Copy out the data from its start through the line containing "click(x=25, y=345)", changing "sidebar" to "toolbar" and keeping everything else the same. Leave the pictures out.

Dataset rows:
◇ ◇ ◇ ◇ ◇ ◇ ◇

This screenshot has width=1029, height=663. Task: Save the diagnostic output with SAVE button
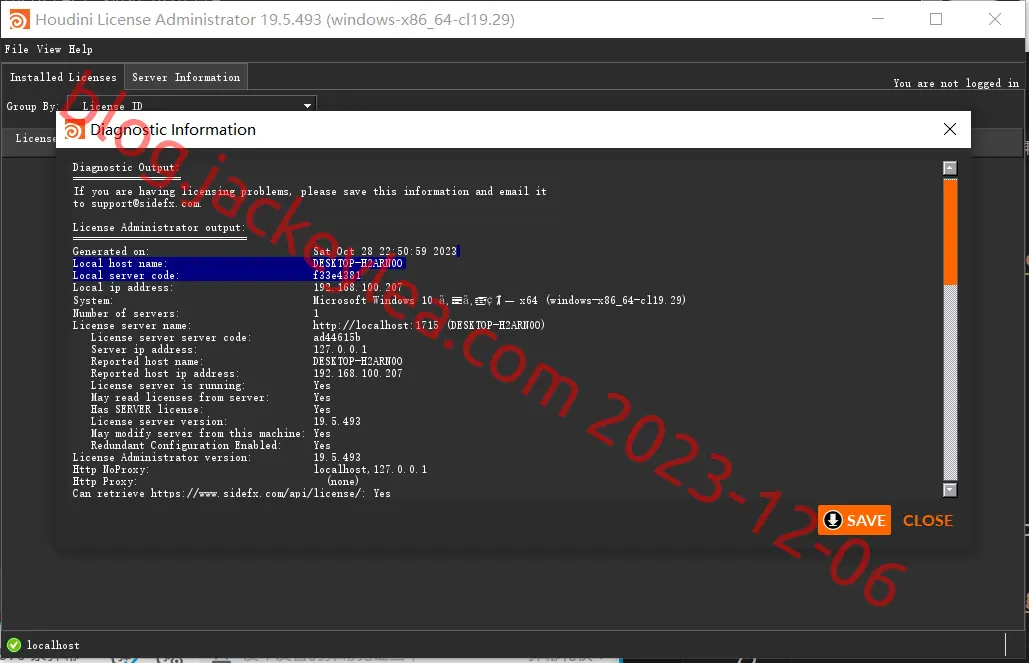click(854, 520)
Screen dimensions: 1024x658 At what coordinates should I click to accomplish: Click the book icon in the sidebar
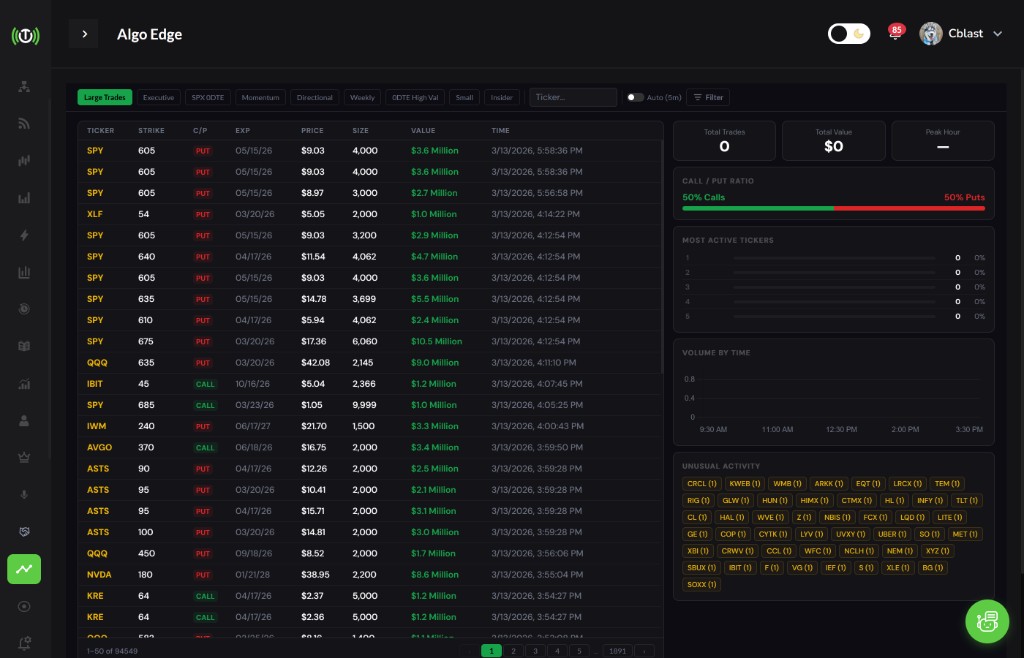click(x=25, y=345)
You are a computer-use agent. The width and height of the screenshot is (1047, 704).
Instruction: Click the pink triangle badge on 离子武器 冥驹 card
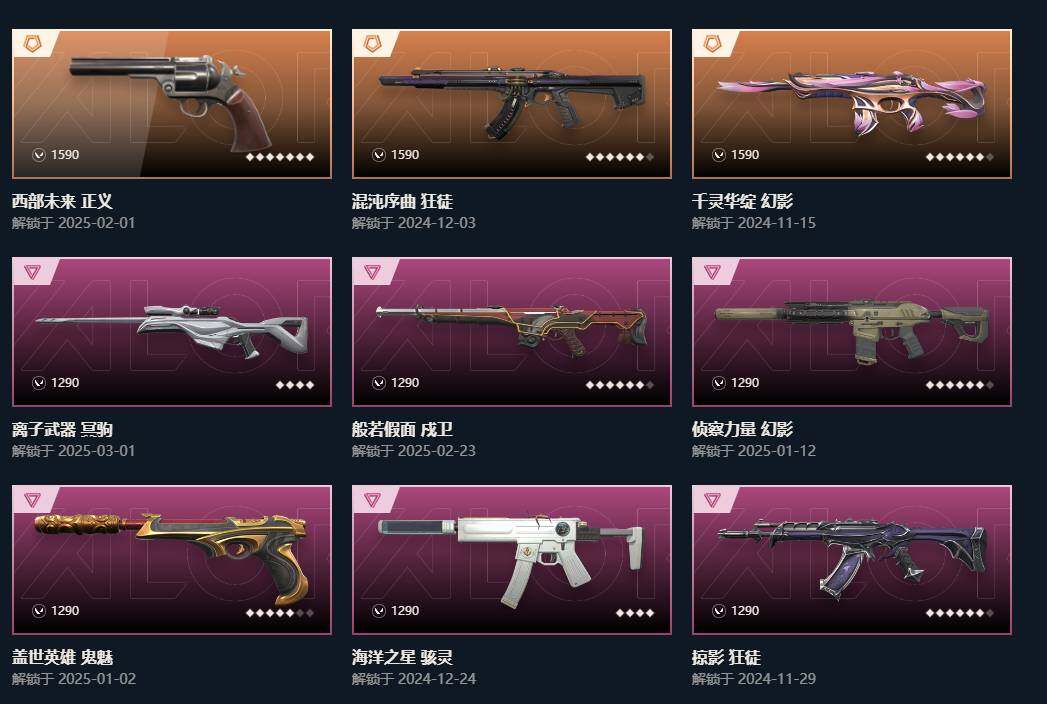pos(32,272)
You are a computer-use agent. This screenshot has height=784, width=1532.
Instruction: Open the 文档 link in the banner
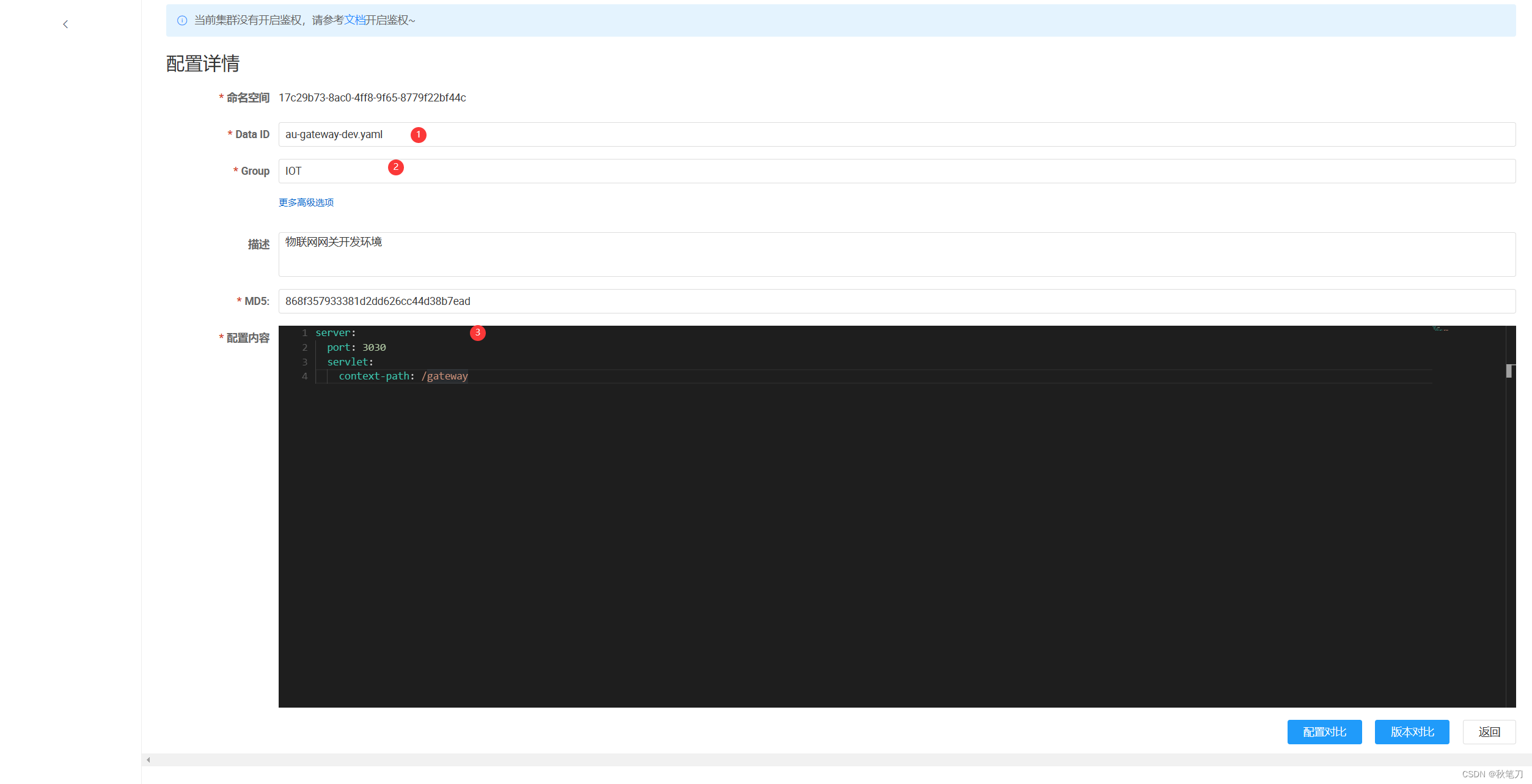coord(354,20)
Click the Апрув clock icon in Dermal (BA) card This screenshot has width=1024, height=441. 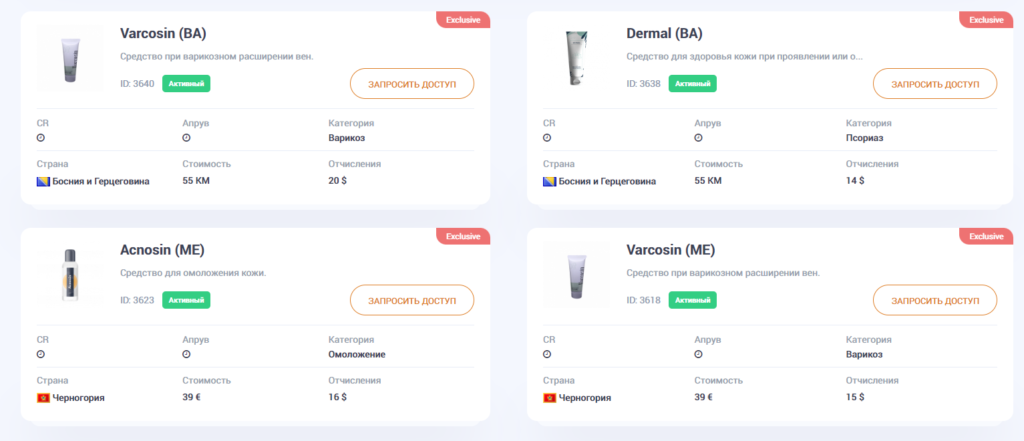pyautogui.click(x=698, y=138)
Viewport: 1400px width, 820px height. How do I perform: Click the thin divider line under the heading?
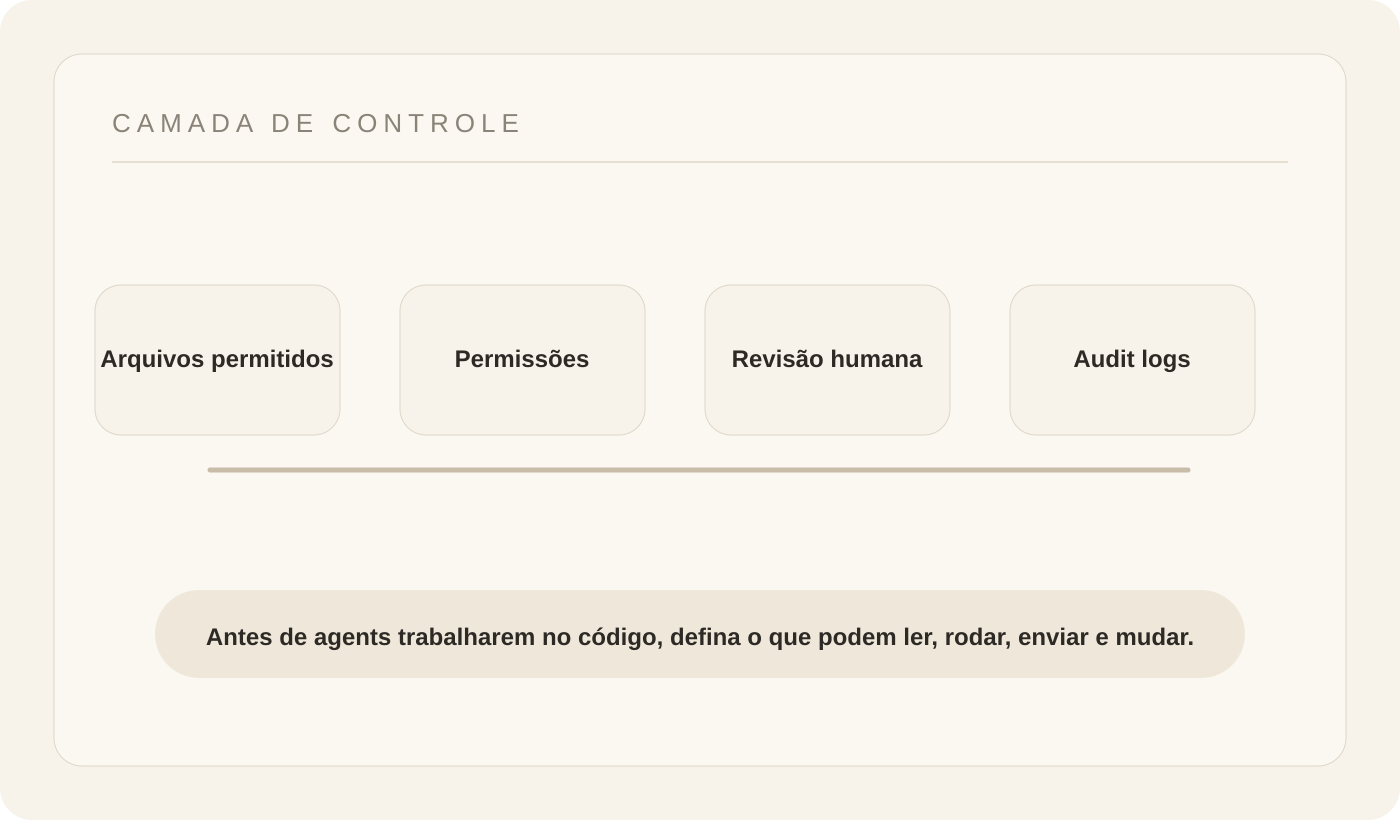pos(700,162)
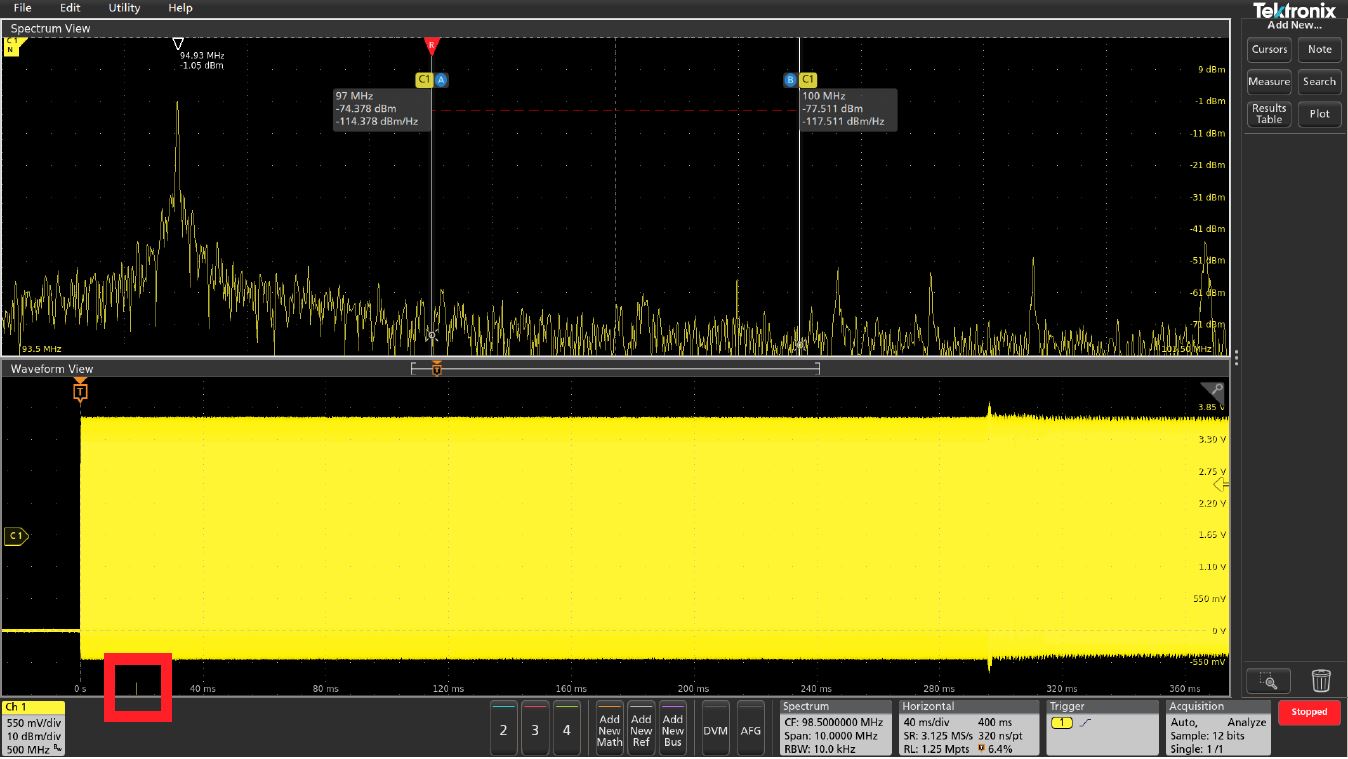Turn on channel 4
Screen dimensions: 1348x759
[567, 729]
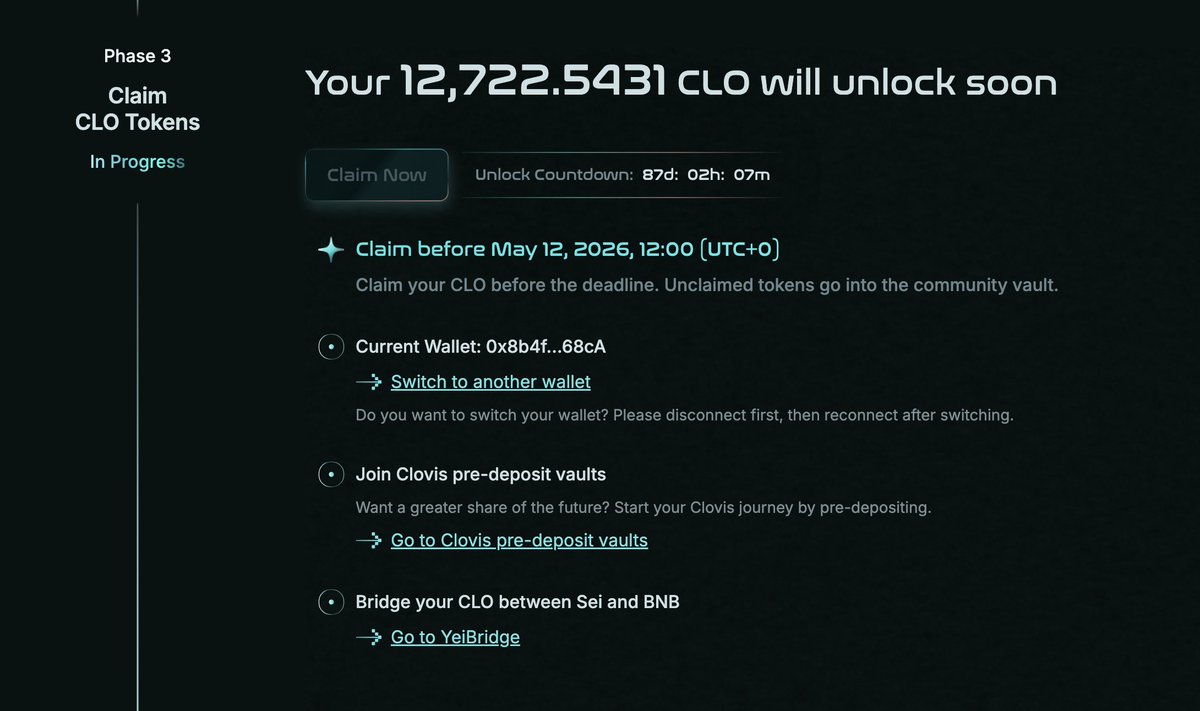Screen dimensions: 1200x711
Task: Open the Switch to another wallet link
Action: pyautogui.click(x=490, y=382)
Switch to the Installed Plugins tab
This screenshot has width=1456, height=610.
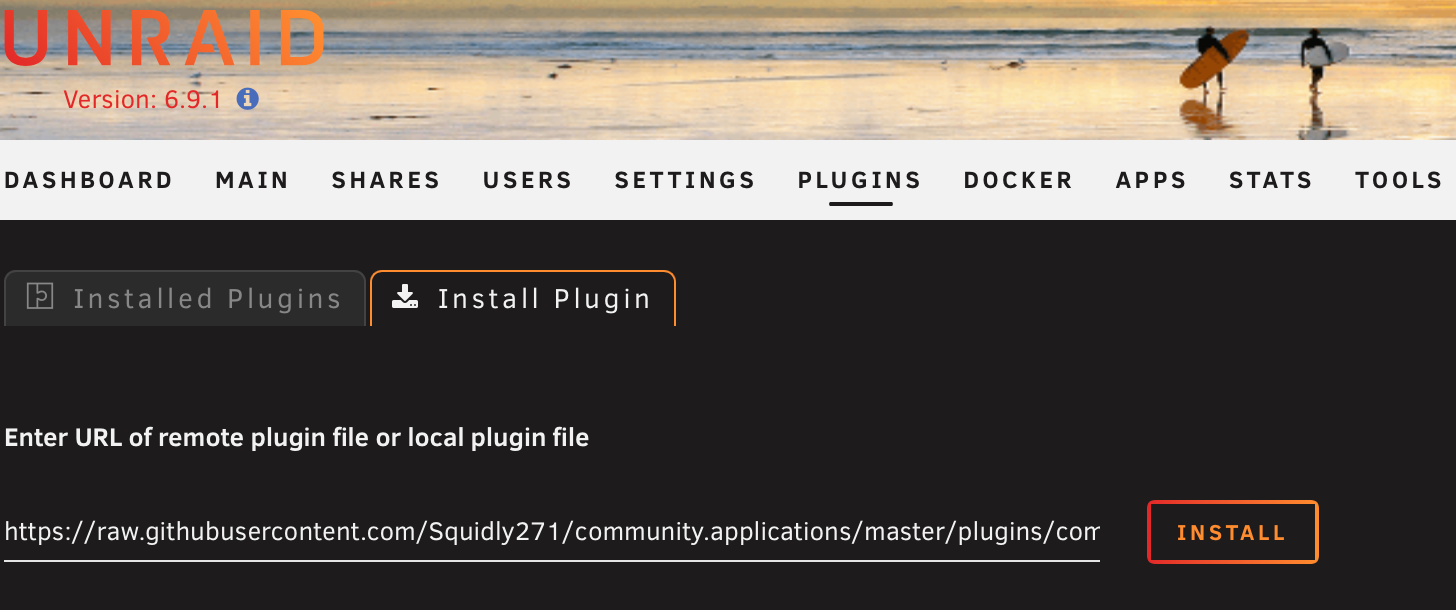click(x=185, y=297)
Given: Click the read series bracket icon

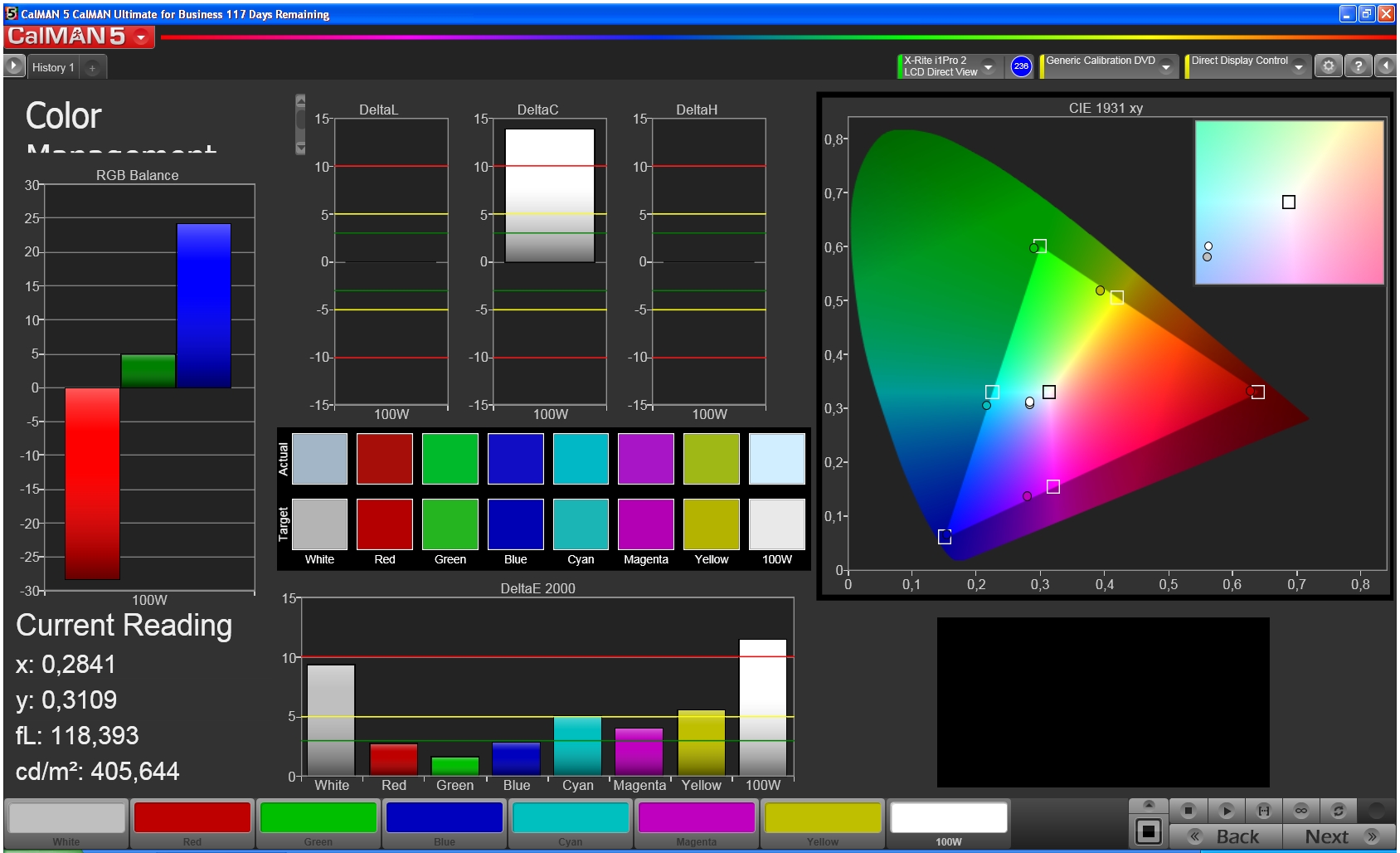Looking at the screenshot, I should tap(1264, 811).
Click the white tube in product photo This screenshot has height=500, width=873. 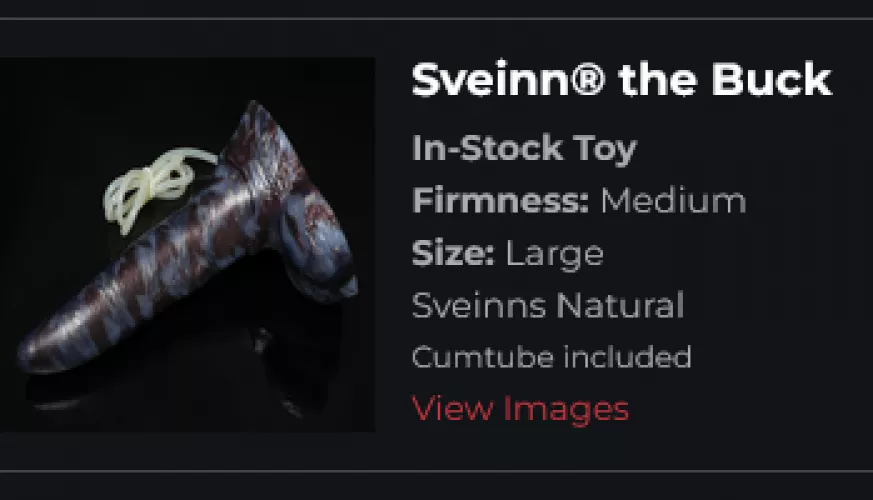pyautogui.click(x=156, y=187)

◇ ◇ ◇ ◇ ◇ ◇ ◇

▶ _FINISHED EXERCISE_:
This screenshot has width=1029, height=663. Task: Save the diagnostic output with SAVE button
click(854, 520)
Screen dimensions: 1024x658 At what coordinates should I click to accomplish: Click the book icon in the toolbar
click(x=25, y=345)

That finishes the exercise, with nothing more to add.